Aqui alguém pode objetar com o “argumento da substituição”[3], que diz o seguinte: “mas, somente se matarmos esses animais será possível que outros tenham chance de existir”. O primeiro problema com esse argumento é que seus proponentes não gostariam de serem substituídos “para que novos humanos tenham chance de existir”. Portanto, aparentemente, são culpados de especismo. Poderiam responder que os animais não humanos em questão são menos sofisticados mentalmente, o que os torna substituíveis, enquanto que humanos adultos não. Poderia-se afirmar, por exemplo, que humanos adultos fazem planos para o futuro, enquanto que determinados animais não o fazem. Essa resposta apresenta então o segundo problema com o argumento, pois, não importa a sofisticação mental do ser em questão, o novo indivíduo criado será outro. A perda num indivíduo não é compensada pela criação de outro. Não é uma quantidade de prazer anônima que é removida do mundo quando um animal senciente (por mais simples intelectualmente que seja) é morto[4]. É um indivíduo identificável para quem faz todo sentido afirmarmos que sofre uma perda ao morrer (ainda que não tenha consciência da perda). Além do mais, quando analisamos o erro em assassinar, listamos duas características importantes, sendo a presença de pelo menos uma delas já suficiente para haver erro em matar. As duas características foram preferência em continuar vivo e, principalmente, a possibilidade de continuar o desfrute. Esse argumento tem ainda uma implicação curiosa, pois, se a intenção de substituir é dar chance para novos seres existirem, então cada um de nós deveria se matar para que o espaço seja ocupado por muitos animais sencientes pequenos. Afinal de contas, de acordo com o argumento, seria ótimo que a perda de apenas um indivíduo abrisse a possibilidade para vários outros existirem.

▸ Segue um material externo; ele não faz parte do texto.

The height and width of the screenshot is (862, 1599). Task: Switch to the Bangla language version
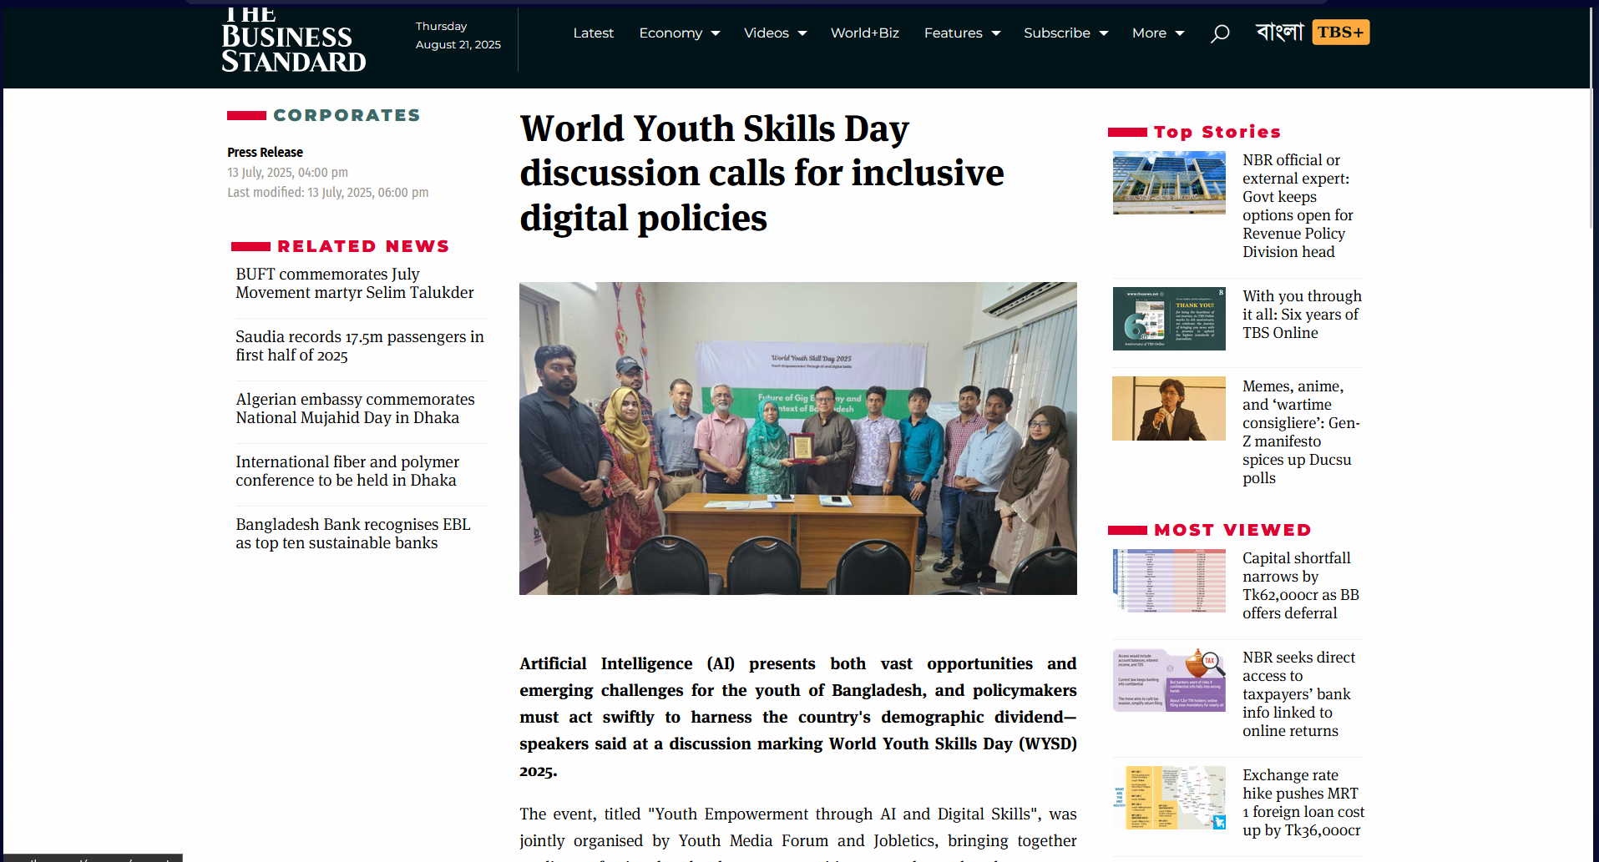click(1278, 33)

Podemos concluir então que, se a intenção dos argumentos discutidos era apontar uma razão contra matar humanos que ao mesmo tempo autorize matar animais não humanos, logo vemos que o argumento do “eles não existiriam de outra forma” é falacioso, tanto porque eles poderiam existir de outra forma, quanto pelo fato de fazê-los existir não justificar matá-los.
[1] Cf. FRANCIONE, Gary L. Animals, Property and The Law. Philadelphia: Temple University Press, 1995.
[2] Cf. SINGER, Peter. Ética Prática. 3a ed, Trad. Jefferson L. Camargo. São Paulo: Martins Fontes, 2002.
[3] Tal argumento é discutido em SINGER, Ibid, cap. 4 e 5.
[4] Cf. SAPONTZIS, Steve F. Morals, Reason and Animals. Philadelphia: Temple University Press, 1987, p. 170.